Time put things in their place. Jose Arcadio Buendia and his son did not know exactly when they
returned to the laboratory, dusting things, lighting the water pipe, involved once more in the patient
manipulation of the material that had been sleeping for several months in its bed of manure. Even
Amaranta, lying in a wicker basket, observed with curiosity the absorbing work of her father and her
brother in the small room where the air was rarefied by mercury vapors. On a certain occasion,
months after Ursula’s departure, strange things began to happen. An empty flask that had been
forgotten in a cupboard for a long time became so heavy that it could not be moved. A pan of water
on the worktable boiled without any fire under it for a half hour until it completely evaporated. Jose
Arcadio Buendia and his son observed those phenomena with startled excitement, unable to explain
them but interpreting them as predictions of the material. One day Amaranta’s basket began to
move by itself and made a complete turn about the room, to the consternation of Auerliano, who
hurried to stop it.
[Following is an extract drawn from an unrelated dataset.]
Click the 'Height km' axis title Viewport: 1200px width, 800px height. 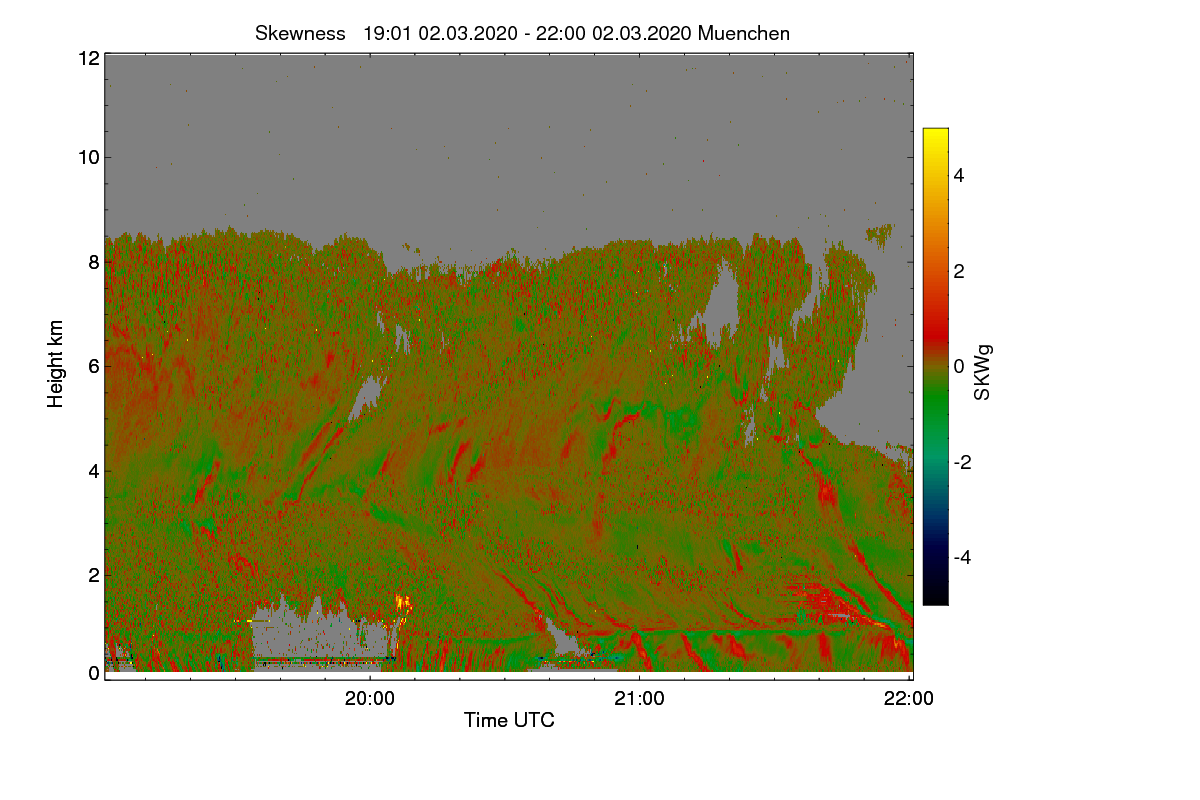(x=56, y=364)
But his father did not get upset. He put the basket in its place and tied it to the leg
of a table, convinced that the long-awaited event was imminent. It was on that occasion that
Auerliano heard him say:
“If you don’t fear God, fear him through the metals.
Suddenly, almost five months after her disappearance, Ursula came back. She arrived exalted,
rejuvenated, with new clothes in a style that was unknown in the village. Jose Arcadio Buendia could
barely stand up under the impact. “That was it!” he shouted. “I knew it was going to happen.” And
he really believed it, for during his prolonged imprisonment as he manipulated the material, he
begged in the depth of his heart that the longed-for miracle should not be the discovery of the
philosopher’s stone, or the freeing of the breath that makes metals live, or the faculty to convert the
hinges and the locks of the house into gold, but what had just happened: Ursula’s return. But she did
not share his excitement. She gave him a conventional kiss, as if she had been away only an hour,
and she told him:
“Look out the door.”
Jose Arcadio Buendia took a long time to get out of his perplexity when he went out into the
street and saw the crowd. They were not gypsies. They were men and women like them, with
straight hair and dark skin, who spoke the same language and complained of the same pains. They
had mules loaded down with things to eat, oxcarts with furniture and domestic utensils, pure and
simple earthly accessories put on sale without any fuss by peddlers of everyday reality. They came
from the other side of the swamp, only two days away, where there were towns that received mail
every month in the year and where they were familiar with the implements of good living. Ursula
had not caught up with the gypsies, but she had found the route that her husband had been unable
to discover in his frustrated search for the great inventions.